Kosmologie: Schwarzes Loch beleuchtet kosmisches Netz
Für Kosmologen bildet die Materie im Weltall auf riesigen Größenskalen ein verzweigtes Netz aus Gasfilamenten, das enorme Mengen an Wasserstoffatomen seit dem Urknall enthält. Bislang entzog sich dieses Netz den Nachforschungen, doch nun gelang Forschern der University of California in Santa Cruz und des Max-Planck-Instituts für Astronomie in Heidelberg erstmals eine Aufnahme der kosmischen Struktur. Sie nutzten dafür die intensive Strahlung, die von einem supermassereichen Schwarzen Loch – dem Quasar UM 287 – erzeugt wird und einen kleinen Teil des kosmischen Netzes hell erleuchtet.
Mit ihrer Aufnahme erhellen die Astronomen um Sebastiano Cantalupo womöglich etwas die Entstehung und Entwicklung des Weltalls. Denn Galaxien wie unsere Milchstraße entstehen in den gängigen kosmologischen Modellen genau an den Knotenpunkten der Filamente. Und das beteiligte Wasserstoffgas ist essenziell, damit sich neue Sterne in den Galaxien bilden können. Direkt überprüfen ließ sich dieses Bild bislang jedoch nicht: Selbst an den dichtesten Knotenpunkten ist das Wasserstoffgas extrem verdünnt und emittiert kaum Licht.
Cantalupo und Co umgingen dieses Problem, indem sie einen so genannten Quasar als Scheinwerfer nutzten: Der extrem helle Galaxienkern besteht aus einem Schwarzen Loch, das gerade einen Wachstumsschub erlebt, wenn Materie darauf fällt und dabei gewaltige Energiemengen freisetzt.
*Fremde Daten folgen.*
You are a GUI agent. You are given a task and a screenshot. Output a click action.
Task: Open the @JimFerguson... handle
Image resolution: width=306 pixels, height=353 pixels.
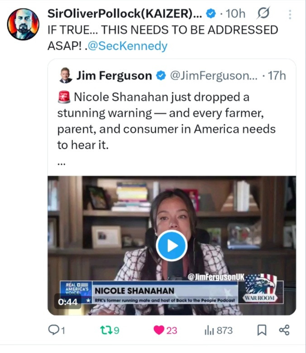[214, 76]
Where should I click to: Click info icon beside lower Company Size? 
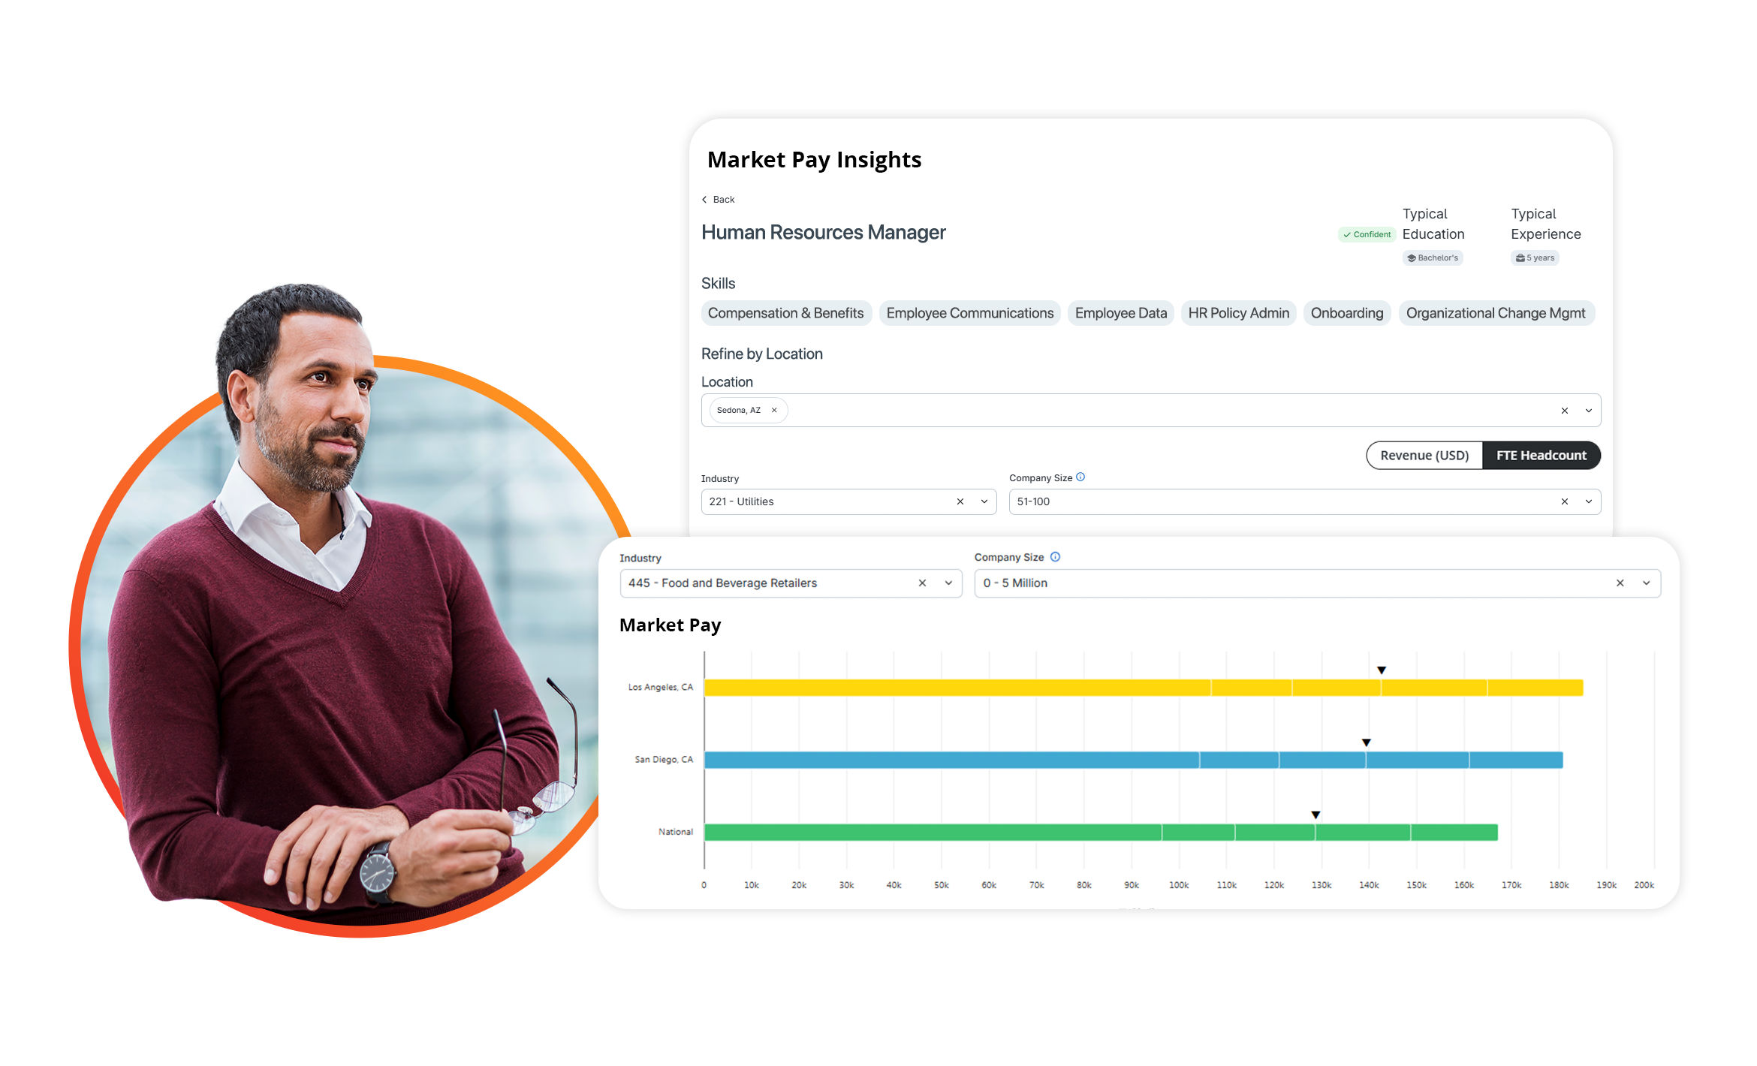coord(1055,557)
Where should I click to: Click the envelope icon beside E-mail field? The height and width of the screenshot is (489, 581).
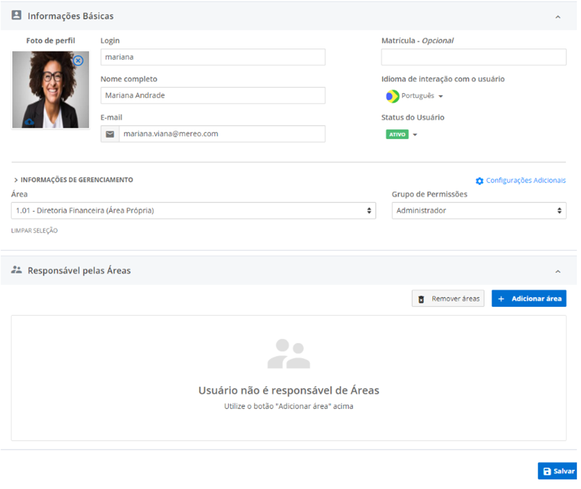[110, 134]
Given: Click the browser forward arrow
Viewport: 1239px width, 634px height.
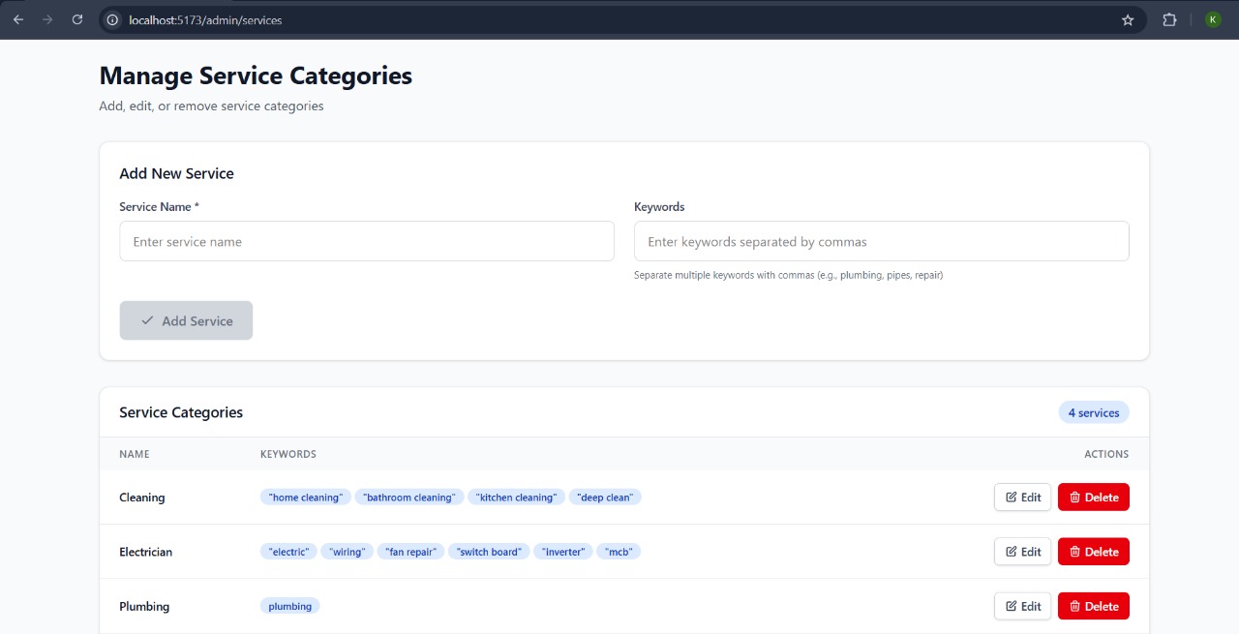Looking at the screenshot, I should [x=47, y=19].
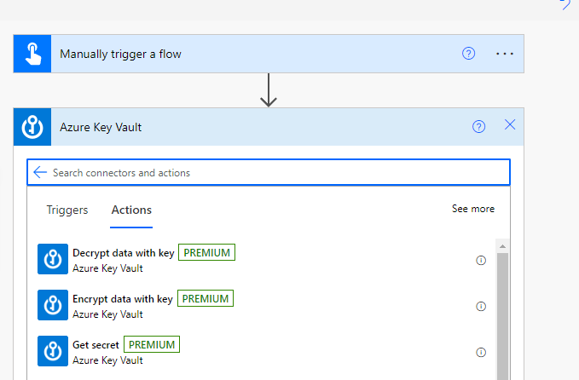Open help for Manually trigger a flow
The width and height of the screenshot is (579, 380).
coord(468,54)
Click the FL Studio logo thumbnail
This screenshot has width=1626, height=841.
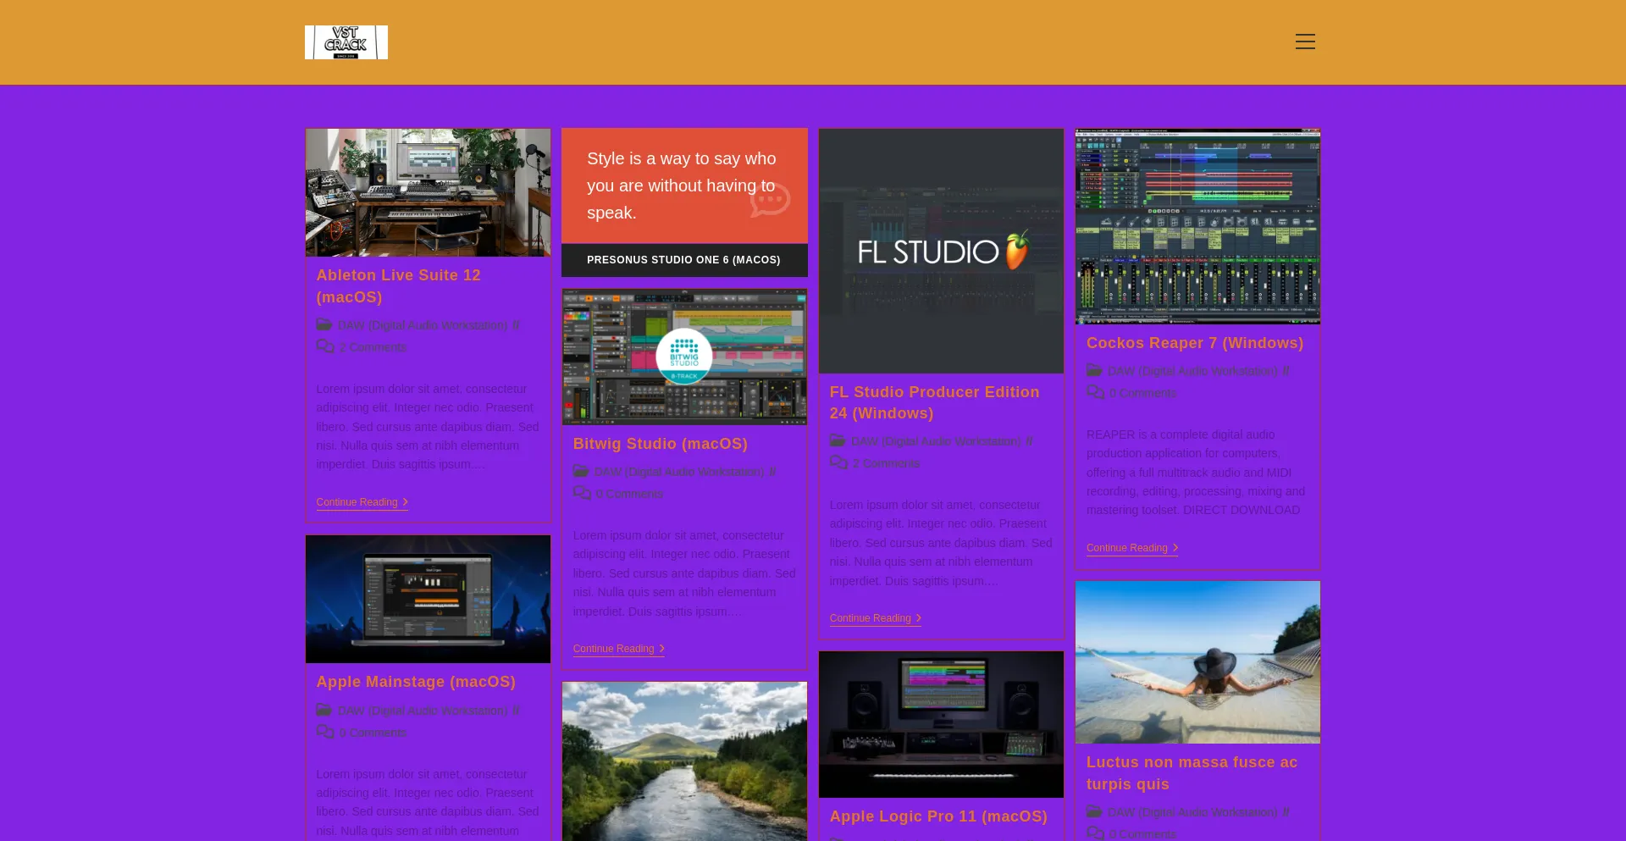940,251
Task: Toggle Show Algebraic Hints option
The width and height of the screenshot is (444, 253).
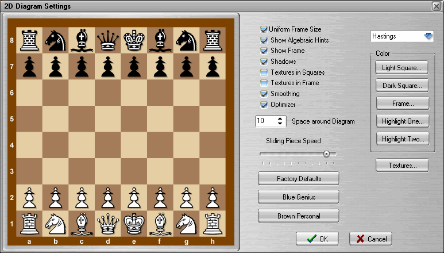Action: (264, 40)

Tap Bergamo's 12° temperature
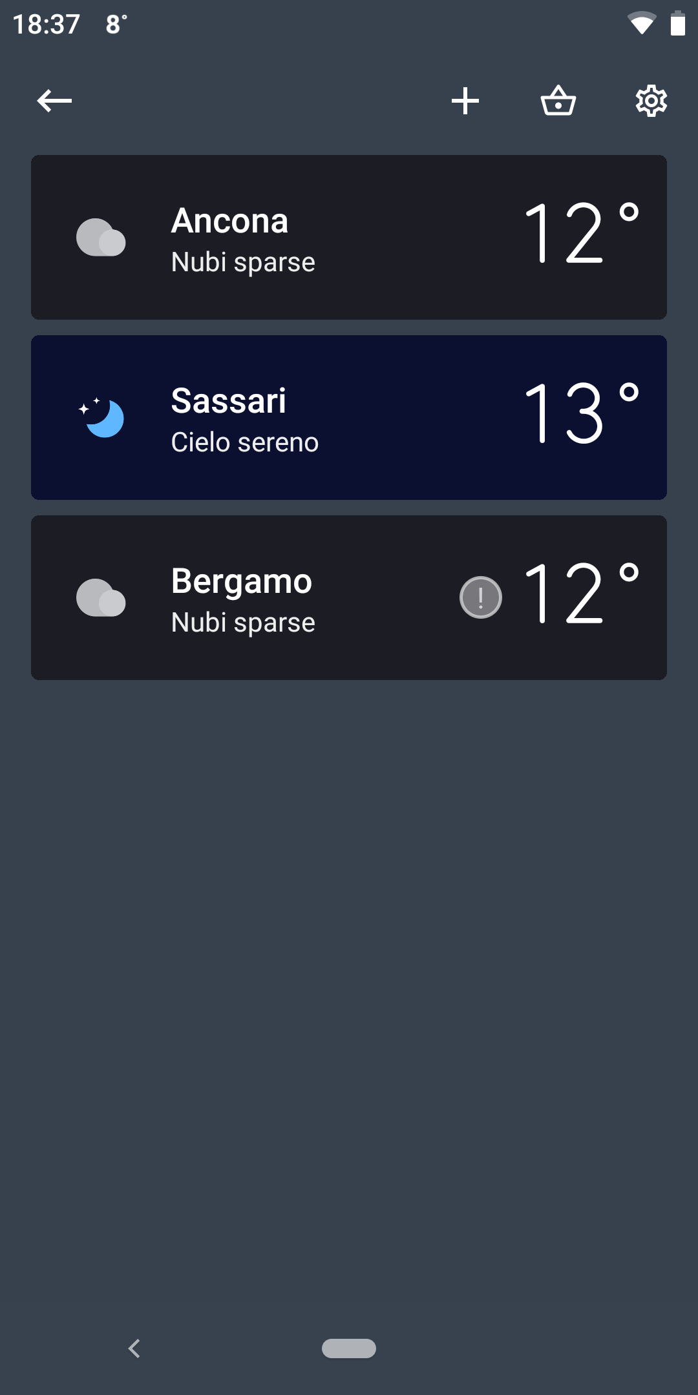pyautogui.click(x=580, y=594)
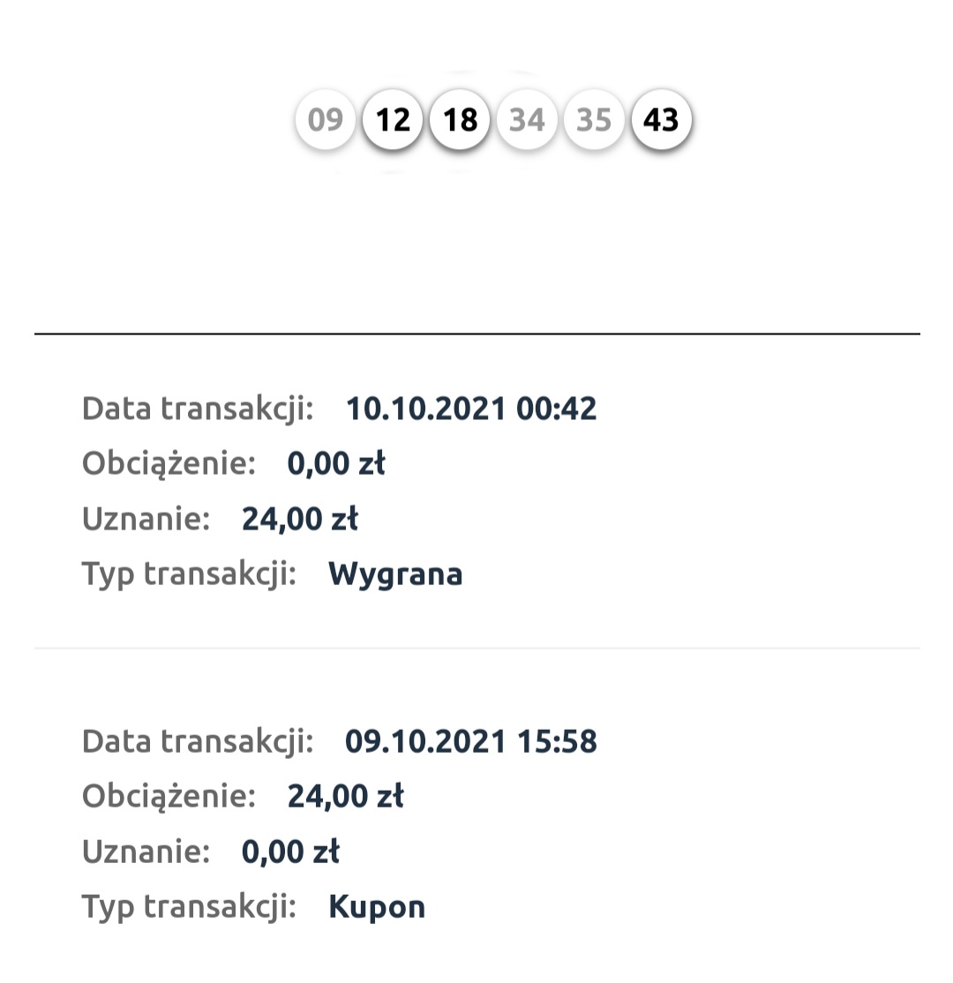Tap the 0,00 zł Uznanie amount
This screenshot has height=983, width=953.
(290, 852)
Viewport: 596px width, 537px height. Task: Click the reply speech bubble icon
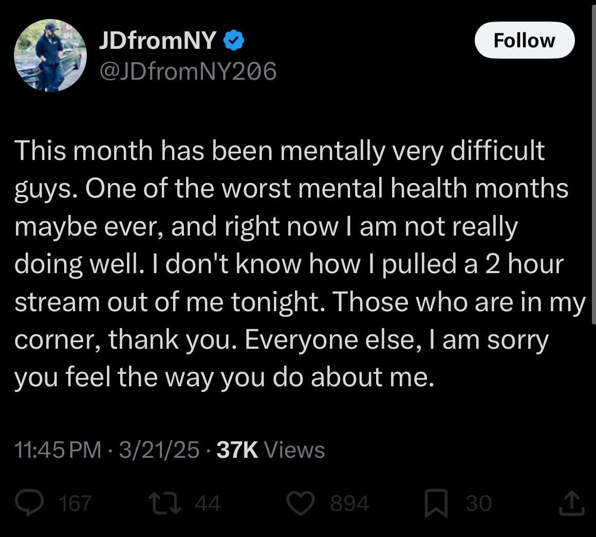[x=29, y=503]
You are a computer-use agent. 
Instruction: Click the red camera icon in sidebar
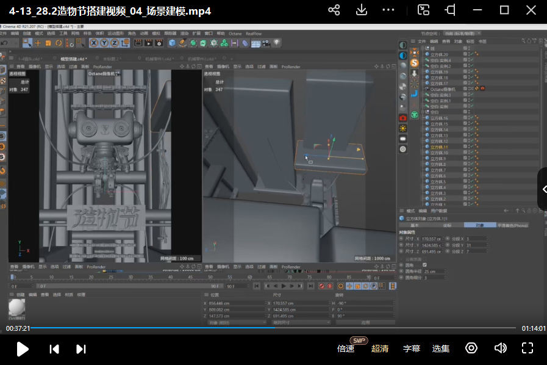(403, 117)
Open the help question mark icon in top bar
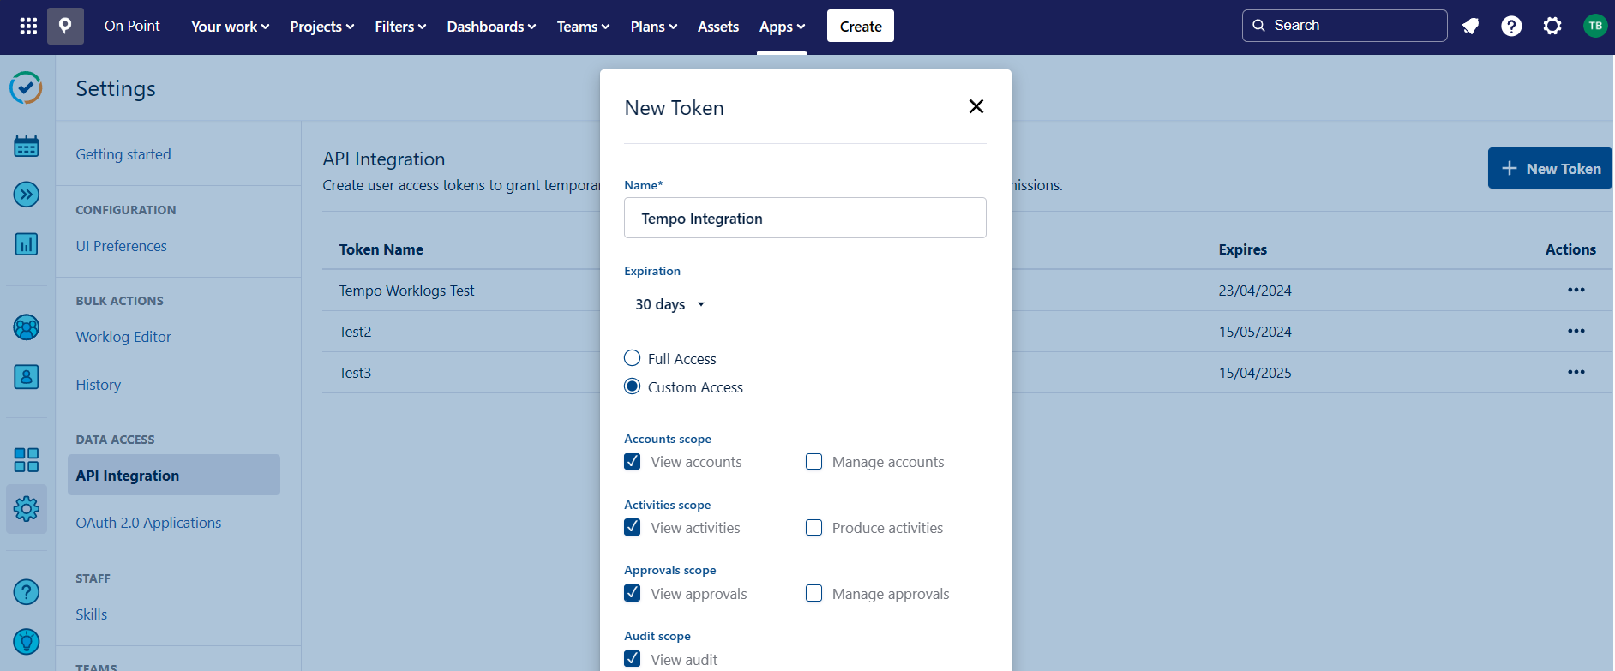This screenshot has width=1615, height=671. (x=1511, y=27)
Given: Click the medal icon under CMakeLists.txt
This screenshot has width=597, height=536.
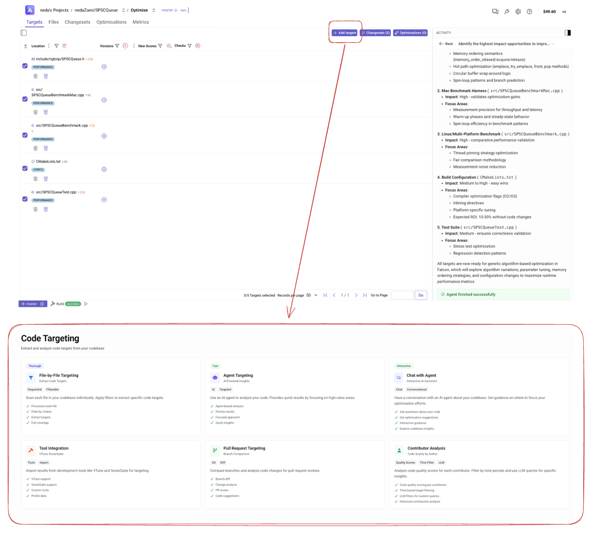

Die Wirtsgalaxie des Quasars sitzt an einem der Knoten des kosmischen Netzwerks, und der Quasar kann die direkt umliegenden Gasfilamente anstrahlen, so dass diese zu fluoreszieren beginnen.
"Das Licht des Quasars ist wie der Strahl eines Scheinwerfers. In unserem Fall haben wir das Glück, dass dieser Scheinwerfer direkt auf ein Filament des kosmischen Netzwerks gerichtet ist und dessen Gas zum Leuchten bringt", sagt Sebastiano Cantalupo, der mit seinem Team das Phänomen mit Hilfe des Keck-I-Teleskops auf Hawaii einfangen konnte.
Das Wasserstoffgas im Nichts zwischen den Galaxien untersuchten die Astronomen jahrzehntelang nur indirekt. Damit ließen sich aber nur bestimmte, eng umgrenzte Eigenschaften der kosmischen Gase feststellen. Solch ein eindimensionaler Ausschnitt reicht bei Weitem nicht aus, um die gesamte dreidimensionale Struktur des Netzwerks sichtbar zu machen. Fabrizio Arrigoni Battaia vom MPI freut sich daher über den neuen Fund: "Uns ist es zum ersten Mal gelungen, ein Bild des kosmischen Netzes aufzunehmen, das dessen Filamentstruktur zeigt." Der abgelichtete Ausschnitt aus dem kosmischen Netzwerk aus Gas misst im Durchmesser rund zwei Millionen Lichtjahre.
Die Beobachtung soll nun helfen, Supercomputersimulationen zu überprüfen, mit denen Kosmologen die Entstehung großräumiger Strukturen im Universum nachvollziehen. Tatsächlich liefert bereits diese Studie Hinweise darauf, dass den Modellierungen wichtige Elemente fehlen dürften: So enthält das kosmische Netzwerk wohl mehr kühles Gas, als bislang geschätzt wurde. Und das Gas könnte größtenteils in Form kleiner, dichter Einzelwolken vorliegen – die man so bislang im wahrsten Sinn nicht auf dem Schirm hatte.